Ce recueil à l’approche éditoriale très cohérente gagne en intérêt avec les nouvelles inédites de Storm Constantine, Franck Ferric et Markus Leicht.

Clameurs – Portaits voltés

Alain Damasio. La démarche initiale d’Alain Damasio est fondée sur la sociologie, la psychologie et surtout la philosophie. Influencé par Nietzsche et Deleuze il épingle les cours donnés dans les grandes écoles de commerce. Son premier roman, La zone du dehors, est avant tout de la philosophie politique et de la poésie, servies par une histoire qui illustre la lutte contre la dévitalisation des individus et l’endormissement des esprits bercés par la technologie. La horde du contrevent montre l’énergie positive déployée par une communauté horizontale. La zone du dehors dénonce l’asservissement intégrée dans une illusion de liberté. Le premier est socio-politique, très conceptuel avec des convictions fortes, le second est plus poétique, influencé par Mallarmé, ancré dans un réel vivant.
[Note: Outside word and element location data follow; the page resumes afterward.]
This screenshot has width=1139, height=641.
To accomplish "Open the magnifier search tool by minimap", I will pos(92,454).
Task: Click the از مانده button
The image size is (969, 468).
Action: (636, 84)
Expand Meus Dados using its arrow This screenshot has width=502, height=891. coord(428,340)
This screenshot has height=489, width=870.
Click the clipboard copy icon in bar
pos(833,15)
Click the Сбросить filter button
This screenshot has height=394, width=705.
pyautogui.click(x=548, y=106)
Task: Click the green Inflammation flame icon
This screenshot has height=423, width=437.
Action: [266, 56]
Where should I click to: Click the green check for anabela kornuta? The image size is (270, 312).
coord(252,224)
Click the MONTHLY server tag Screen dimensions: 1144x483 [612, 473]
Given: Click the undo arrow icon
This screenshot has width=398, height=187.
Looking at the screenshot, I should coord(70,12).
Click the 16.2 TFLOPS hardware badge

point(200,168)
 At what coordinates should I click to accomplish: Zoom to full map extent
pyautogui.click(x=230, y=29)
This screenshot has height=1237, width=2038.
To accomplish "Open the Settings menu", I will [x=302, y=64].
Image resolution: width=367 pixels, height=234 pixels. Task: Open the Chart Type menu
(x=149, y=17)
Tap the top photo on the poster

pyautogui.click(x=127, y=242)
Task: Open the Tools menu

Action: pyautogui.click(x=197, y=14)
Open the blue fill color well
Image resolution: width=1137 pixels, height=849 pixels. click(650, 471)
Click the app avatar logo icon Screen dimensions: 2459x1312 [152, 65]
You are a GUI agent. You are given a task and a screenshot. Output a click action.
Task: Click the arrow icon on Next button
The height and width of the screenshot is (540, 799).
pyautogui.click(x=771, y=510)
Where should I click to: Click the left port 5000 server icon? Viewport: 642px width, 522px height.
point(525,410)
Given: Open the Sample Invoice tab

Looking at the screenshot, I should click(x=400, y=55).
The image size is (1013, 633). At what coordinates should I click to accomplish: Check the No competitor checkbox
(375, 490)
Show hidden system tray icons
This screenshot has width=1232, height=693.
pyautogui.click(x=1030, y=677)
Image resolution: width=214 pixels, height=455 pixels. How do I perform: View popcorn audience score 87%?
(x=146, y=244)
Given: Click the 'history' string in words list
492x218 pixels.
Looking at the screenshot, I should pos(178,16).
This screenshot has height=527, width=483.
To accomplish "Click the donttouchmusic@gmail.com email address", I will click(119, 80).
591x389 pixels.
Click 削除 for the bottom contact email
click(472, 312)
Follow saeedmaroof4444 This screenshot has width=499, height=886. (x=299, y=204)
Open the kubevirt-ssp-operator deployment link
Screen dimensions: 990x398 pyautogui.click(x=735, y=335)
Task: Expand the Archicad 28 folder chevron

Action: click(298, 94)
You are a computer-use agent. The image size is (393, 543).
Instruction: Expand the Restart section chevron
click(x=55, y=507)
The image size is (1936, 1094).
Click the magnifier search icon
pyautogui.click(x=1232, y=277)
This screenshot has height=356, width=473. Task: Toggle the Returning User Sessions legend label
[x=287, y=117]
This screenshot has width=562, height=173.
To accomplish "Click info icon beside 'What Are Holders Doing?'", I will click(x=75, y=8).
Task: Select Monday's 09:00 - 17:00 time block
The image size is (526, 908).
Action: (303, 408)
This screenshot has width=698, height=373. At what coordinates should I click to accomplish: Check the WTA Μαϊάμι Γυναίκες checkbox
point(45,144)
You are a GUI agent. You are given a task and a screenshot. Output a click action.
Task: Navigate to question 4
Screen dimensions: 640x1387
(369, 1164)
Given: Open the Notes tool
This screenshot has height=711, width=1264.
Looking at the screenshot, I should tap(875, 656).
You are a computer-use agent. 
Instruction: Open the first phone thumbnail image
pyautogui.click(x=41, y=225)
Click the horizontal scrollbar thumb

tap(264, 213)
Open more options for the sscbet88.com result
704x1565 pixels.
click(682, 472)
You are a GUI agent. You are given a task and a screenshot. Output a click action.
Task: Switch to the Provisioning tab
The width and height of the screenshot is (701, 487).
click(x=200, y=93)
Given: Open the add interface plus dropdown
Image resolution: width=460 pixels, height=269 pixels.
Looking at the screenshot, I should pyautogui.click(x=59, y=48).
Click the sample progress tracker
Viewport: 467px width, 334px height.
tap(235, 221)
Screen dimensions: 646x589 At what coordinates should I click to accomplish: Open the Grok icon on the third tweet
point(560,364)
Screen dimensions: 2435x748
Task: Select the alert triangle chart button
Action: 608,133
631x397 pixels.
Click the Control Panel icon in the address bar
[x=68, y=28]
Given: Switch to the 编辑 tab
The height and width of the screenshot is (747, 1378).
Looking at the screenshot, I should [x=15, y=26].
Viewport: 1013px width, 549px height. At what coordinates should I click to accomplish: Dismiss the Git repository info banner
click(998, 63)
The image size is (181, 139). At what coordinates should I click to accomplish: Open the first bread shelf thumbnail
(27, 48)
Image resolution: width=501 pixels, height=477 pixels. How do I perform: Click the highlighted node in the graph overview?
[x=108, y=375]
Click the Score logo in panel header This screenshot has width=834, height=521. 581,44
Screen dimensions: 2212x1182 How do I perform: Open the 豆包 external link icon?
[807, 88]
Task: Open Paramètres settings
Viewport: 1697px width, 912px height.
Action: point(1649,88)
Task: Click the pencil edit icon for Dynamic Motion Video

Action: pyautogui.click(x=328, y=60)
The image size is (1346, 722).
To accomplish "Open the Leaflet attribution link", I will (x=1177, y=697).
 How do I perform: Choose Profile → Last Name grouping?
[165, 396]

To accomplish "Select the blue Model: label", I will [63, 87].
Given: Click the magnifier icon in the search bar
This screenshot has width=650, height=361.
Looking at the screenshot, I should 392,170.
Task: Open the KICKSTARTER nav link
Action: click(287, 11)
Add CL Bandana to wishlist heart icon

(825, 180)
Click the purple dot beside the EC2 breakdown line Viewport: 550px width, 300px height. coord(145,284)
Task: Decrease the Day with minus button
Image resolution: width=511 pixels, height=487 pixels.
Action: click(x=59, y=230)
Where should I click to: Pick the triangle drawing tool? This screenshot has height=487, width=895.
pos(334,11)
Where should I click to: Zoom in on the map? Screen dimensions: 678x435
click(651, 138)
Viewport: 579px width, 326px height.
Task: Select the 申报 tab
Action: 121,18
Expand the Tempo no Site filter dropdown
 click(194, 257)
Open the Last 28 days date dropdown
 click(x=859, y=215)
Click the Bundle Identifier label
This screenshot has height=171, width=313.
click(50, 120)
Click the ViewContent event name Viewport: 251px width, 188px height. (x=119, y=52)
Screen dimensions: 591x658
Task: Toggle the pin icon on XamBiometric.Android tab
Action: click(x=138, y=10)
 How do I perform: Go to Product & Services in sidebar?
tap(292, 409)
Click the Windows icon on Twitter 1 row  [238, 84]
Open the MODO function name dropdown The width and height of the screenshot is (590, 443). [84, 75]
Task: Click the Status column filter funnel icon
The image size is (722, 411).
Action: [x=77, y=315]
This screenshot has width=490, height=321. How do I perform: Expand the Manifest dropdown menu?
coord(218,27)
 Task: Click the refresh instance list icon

Cet entretien datant de 2014 permet de mieux comprendre le processus créatif d’Alain Damasio et la genèse de ses œuvres.
Stéphane Beauverger. Littéraire à la base et passionné de science fiction et de BD, Stéphane Beauverger devient journaliste avant d’être scénariste pour le jeu vidéo et la BD. Ce lien à la technologie se retrouve dans son mémoire sur le cyberpunk. Chromozone, son premier livre édité, est basé sur la pulsion d’autodestruction et l’instinct de survie. Avec Les Noctivores et La Cité Nymphale, la trilogie est constituée et sonorisée par Hint. Ensuite Le Déchronologue est un roman de flibuste et de voyage dans le temps, d’aventure et d’histoires d’enfance.
Jacques Barbéri. De son enfance il tient une arachnophobie mais aussi une passion pour les insectes et l’astronomie, rêveur et intrépide. Il a une grande expérience dans le milieu de l’édition et de la télévision, témoigne de l’évolution de la science fiction française et décrit son arrivée dans La Volte, entre réédition et continuité, composition musicale et intérêt pour la science.
Emmanuel Jouanne. Il était un garçon plutôt introverti à l’imaginaire fertile. Comme Jacques Barbéri il développe une passion pour la musique et multiplie les collaborations littéraires. Il a eu une vie personnelle mouvementée et une trajectoire contrariée pourtant vite lancée avec Damiers Imaginaires et Nuage.
Philippe Curval. Toute sa vie il a cherché à pratiquer la liberté, réticent au carcan social avec des envies d’aventure, un besoin d’évasion par rapport au réel, une sorte de surréalisme qui multiplie et relativise les points de vue. L’onirisme permet l’extrapolation socio-politique et la spéculation en décalage d’un monde en construction, tributaire des responsabilités individuelles.
David Calvo. Il a grandi en jouant aux jeux de rôle et aux jeux vidéo, d’abord dessinateur la scénarisation s’est imposée avec un sens du merveilleux foutraque. Sa création est versatile, due à un imaginaire foisonnant et très personnel, un univers mouvementé et à fleur de peau. Son genre de prédilection est une fantasy sans limite où le merveilleux intègre la réalité.
Léo Henry. A l’adolescence il pratique beaucoup les jeux de rôle, devient scénariste et, en parallèle, commence à écrire des nouvelles qui sont publiées et enchaine sur des recueils et des BD en collaboration, mû par une forte volonté d’expérimentation.
L’entretien avec Emmanuel Jouanne est présent dans Bifrost 43, ceux avec Jacques Barbéri, Philippe Curval et Léo Henry sont les versions complètes des versions dans Bifrost 37,31 et 74, les autres sont inédits.